3Comparative figures for 2014, 2013 and 2012 excluded transport and refining costs from mine production costs and disclosed such costs separately. Given its immateriality, it has been included in mine production costs in 2015 and 2016. Transport and refining costs total $2.9 million for 2016 (2015: $2.9 million; 2014: $3.0 million; 2013: $2.7 million; 2012: $2.7 million) and are now included in mine production costs.

 

B. CAPITALIZATION AND INDEBTEDNESS

 

Not applicable.

 

C. REASONS FOR THE OFFER AND USE OF PROCEEDS

 

Not applicable.

 

D. RISK FACTORS

 

In addition to the other information included in this Annual Report, you should carefully consider the following factors, which individually or in combination could have a material adverse effect on our business, financial condition and results of operations. There may be additional risks and uncertainties not presently known to us, or that we currently see as immaterial, which may also harm our business.
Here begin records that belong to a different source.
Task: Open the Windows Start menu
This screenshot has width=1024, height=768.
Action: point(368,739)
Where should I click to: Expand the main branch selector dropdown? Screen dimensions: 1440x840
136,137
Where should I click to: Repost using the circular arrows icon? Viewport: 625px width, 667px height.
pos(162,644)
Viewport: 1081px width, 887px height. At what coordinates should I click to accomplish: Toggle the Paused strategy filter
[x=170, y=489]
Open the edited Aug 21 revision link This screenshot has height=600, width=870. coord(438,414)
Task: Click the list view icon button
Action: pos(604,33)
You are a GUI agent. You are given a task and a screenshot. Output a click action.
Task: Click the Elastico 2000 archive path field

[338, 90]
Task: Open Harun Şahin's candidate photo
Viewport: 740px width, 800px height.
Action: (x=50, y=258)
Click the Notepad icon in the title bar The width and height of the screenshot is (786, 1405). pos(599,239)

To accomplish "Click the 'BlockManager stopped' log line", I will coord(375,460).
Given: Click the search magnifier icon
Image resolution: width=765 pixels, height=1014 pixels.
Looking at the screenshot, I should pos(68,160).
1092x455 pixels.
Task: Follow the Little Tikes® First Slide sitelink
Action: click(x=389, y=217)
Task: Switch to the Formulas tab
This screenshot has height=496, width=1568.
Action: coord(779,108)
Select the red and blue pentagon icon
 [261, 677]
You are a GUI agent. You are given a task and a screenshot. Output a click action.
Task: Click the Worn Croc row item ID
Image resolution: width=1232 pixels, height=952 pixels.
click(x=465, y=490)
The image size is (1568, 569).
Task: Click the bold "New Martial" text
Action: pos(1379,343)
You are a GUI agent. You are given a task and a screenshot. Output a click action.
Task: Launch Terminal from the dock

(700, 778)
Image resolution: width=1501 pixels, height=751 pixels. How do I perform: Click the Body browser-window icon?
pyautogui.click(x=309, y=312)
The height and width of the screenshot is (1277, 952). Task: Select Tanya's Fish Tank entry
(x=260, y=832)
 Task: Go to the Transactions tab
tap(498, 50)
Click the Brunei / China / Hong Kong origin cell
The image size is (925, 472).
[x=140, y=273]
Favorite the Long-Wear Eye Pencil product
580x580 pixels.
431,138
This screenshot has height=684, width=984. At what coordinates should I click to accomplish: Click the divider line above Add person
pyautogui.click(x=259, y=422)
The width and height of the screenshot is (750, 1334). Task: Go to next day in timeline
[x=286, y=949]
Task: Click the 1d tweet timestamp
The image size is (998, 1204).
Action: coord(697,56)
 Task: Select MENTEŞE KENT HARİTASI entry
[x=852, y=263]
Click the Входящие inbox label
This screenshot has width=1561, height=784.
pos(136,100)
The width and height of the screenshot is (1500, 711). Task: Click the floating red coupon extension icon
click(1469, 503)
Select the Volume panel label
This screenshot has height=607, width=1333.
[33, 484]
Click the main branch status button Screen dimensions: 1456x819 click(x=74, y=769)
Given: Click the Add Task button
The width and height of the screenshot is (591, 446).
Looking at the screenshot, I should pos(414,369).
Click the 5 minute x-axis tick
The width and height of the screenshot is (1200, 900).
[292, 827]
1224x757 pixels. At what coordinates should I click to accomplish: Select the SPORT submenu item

If any of the risks or uncertainties described below or any such additional risks and uncertainties actually occur, our business, results of operations and financial condition could be materially and adversely affected. In this case, the trading price of our ordinary shares and American Depositary Shares, or ADS, could decline and you might lose all or part of your investment.

 

Risks Relating to Our Operations

 

The profitability of our operations, and the cash flows generated by our operations, are affected by changes in the market price for gold which in the past has fluctuated widely.

 

Substantially all of our revenue and cash flows have come from the sale of gold. Historically, the market price for gold has fluctuated widely and has been affected by numerous factors, over which we have no control, including:

 

the demand for gold for investment purposes including exchange traded funds, industrial uses and for use in jewelry;

 

international or regional political and economic trends;

 

the strength of the US dollar, the currency in which gold prices generally are quoted, and of other currencies;

 

market expectations regarding inflation rates;

 

interest rates;

 

speculative activities;

 

actual or expected purchases and sales of gold bullion holdings by central banks, the International Monetary Fund, or other large gold bullion holders or dealers;

 

hedging activities by gold producers; and

 

the production and cost levels for gold in major gold-producing nations.

 

The volatility of gold prices is illustrated in the following table, which shows the approximate annual high, low and average of the afternoon London Bullion Market fixing price of gold in US dollars for the past ten years.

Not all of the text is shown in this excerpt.